Regular Expression
Backreference Constructs .NET Backreference Constructs Numbered Backreferences Named Backreferences Named Numeric Backreferences Backreferences Matching Examples See also Source/Referencee
Regular Expression
Backreference Constructs
Backreferences provide a convenient way to identify a repeated character or substring within a string. The backreference constructs is used to match subsequent occurrences of the substring with reference to the first occurrence with a capturing group.
.NET Backreference Constructs
In general, a backreference construct can be a numbered backreference, named backreference or named numeric backreference according to the capturing groups.

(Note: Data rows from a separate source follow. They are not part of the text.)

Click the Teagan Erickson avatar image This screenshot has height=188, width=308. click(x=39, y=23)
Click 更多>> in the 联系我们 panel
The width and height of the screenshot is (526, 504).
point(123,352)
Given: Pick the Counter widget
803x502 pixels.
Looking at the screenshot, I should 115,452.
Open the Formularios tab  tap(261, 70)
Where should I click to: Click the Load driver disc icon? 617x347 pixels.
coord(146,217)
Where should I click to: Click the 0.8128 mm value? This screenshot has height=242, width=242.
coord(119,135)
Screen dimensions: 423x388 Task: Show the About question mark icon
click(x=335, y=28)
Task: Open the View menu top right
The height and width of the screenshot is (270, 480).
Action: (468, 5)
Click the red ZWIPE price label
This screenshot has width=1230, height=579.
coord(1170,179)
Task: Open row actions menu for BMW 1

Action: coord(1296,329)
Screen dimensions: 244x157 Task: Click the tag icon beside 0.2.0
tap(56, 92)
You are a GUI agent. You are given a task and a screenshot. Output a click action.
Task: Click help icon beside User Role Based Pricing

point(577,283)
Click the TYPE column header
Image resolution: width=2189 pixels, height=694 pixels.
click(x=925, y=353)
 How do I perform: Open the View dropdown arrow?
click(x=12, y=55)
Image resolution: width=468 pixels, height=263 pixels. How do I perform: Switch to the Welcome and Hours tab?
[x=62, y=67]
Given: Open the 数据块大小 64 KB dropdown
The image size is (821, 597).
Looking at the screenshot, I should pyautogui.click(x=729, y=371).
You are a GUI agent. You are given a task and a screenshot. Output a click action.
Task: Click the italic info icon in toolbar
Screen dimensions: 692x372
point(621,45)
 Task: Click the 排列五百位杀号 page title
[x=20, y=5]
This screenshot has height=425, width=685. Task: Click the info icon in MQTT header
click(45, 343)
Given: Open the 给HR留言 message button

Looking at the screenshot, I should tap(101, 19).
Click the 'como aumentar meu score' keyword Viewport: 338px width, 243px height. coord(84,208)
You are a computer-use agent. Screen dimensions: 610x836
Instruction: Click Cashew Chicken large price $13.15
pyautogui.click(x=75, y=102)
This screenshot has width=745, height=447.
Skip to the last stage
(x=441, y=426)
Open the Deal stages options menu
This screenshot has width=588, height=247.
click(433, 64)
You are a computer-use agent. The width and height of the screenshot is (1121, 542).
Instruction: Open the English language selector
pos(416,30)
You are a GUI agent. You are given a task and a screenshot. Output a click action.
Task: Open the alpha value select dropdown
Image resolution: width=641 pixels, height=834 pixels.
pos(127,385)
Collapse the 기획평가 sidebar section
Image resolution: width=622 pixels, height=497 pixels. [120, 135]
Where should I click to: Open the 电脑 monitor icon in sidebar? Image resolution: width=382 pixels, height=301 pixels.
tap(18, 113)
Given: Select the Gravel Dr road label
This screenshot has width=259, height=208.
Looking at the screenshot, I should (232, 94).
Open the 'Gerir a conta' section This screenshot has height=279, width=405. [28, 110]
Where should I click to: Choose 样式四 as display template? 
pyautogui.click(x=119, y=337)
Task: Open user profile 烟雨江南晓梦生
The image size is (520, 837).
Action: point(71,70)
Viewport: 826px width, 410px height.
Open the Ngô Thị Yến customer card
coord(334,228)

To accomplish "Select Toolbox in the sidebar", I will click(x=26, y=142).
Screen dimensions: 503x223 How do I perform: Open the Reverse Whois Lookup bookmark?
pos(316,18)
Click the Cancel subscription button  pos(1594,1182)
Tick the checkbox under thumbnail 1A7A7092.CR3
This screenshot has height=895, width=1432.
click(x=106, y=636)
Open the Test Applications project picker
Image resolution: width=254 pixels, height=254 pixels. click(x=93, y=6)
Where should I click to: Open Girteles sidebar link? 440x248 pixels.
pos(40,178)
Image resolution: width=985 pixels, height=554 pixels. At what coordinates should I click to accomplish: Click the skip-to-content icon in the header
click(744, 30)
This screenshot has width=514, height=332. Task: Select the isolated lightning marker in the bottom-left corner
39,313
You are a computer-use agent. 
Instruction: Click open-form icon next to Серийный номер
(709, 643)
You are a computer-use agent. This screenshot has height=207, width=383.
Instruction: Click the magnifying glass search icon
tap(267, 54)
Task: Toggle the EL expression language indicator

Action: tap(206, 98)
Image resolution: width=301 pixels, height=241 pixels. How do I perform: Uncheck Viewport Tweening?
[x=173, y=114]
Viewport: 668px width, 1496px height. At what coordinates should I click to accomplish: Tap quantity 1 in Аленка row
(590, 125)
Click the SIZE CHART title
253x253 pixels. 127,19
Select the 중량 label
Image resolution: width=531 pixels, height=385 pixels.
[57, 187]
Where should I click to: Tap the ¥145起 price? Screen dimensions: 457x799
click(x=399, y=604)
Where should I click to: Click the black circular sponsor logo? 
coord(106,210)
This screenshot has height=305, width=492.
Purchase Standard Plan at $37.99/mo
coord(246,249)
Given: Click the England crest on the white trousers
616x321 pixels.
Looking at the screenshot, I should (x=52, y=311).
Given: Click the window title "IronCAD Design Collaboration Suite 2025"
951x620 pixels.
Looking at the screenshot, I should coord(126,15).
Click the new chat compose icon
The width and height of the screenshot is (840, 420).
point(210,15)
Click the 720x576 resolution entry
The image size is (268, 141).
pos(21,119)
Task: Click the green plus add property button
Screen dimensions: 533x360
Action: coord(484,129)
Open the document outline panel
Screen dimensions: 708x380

A separate syntax is used to refer to named and numbered capturing groups in replacement strings. .NET defines separate language elements to refer to numbered and named capturing groups.
Numbered Backreferences
A numbered backreference is of the form, \number, where number is the ordinal position of the capturing group in the regular expression. If number is not defined in the regular expression pattern, a parsing error occurs, and the regular expression engine throws an ArgumentException. In addition, if number identifies a capturing group in a particular ordinal position, but that capturing group has been assigned a numeric name different than its ordinal position, the regular expression parser also throws an ArgumentException.
Note the ambiguity between octal escape codes (such as \16) and \number backreferences that use the same notation. This ambiguity is resolved as follows:
The expressions \1 through \9 are always interpreted as backreferences, and not as octal codes.
If the first digit of a multidigit expression is 8 or 9 (such as \80 or \91), the expression as interpreted as a literal.
Expressions from \10 and greater are considered backreferences if there is a backreference corresponding to that number; otherwise, they are interpreted as octal codes.
If a regular expression contains a backreference to an undefined group number, a parsing error occurs, and the regular expression engine throws an ArgumentException.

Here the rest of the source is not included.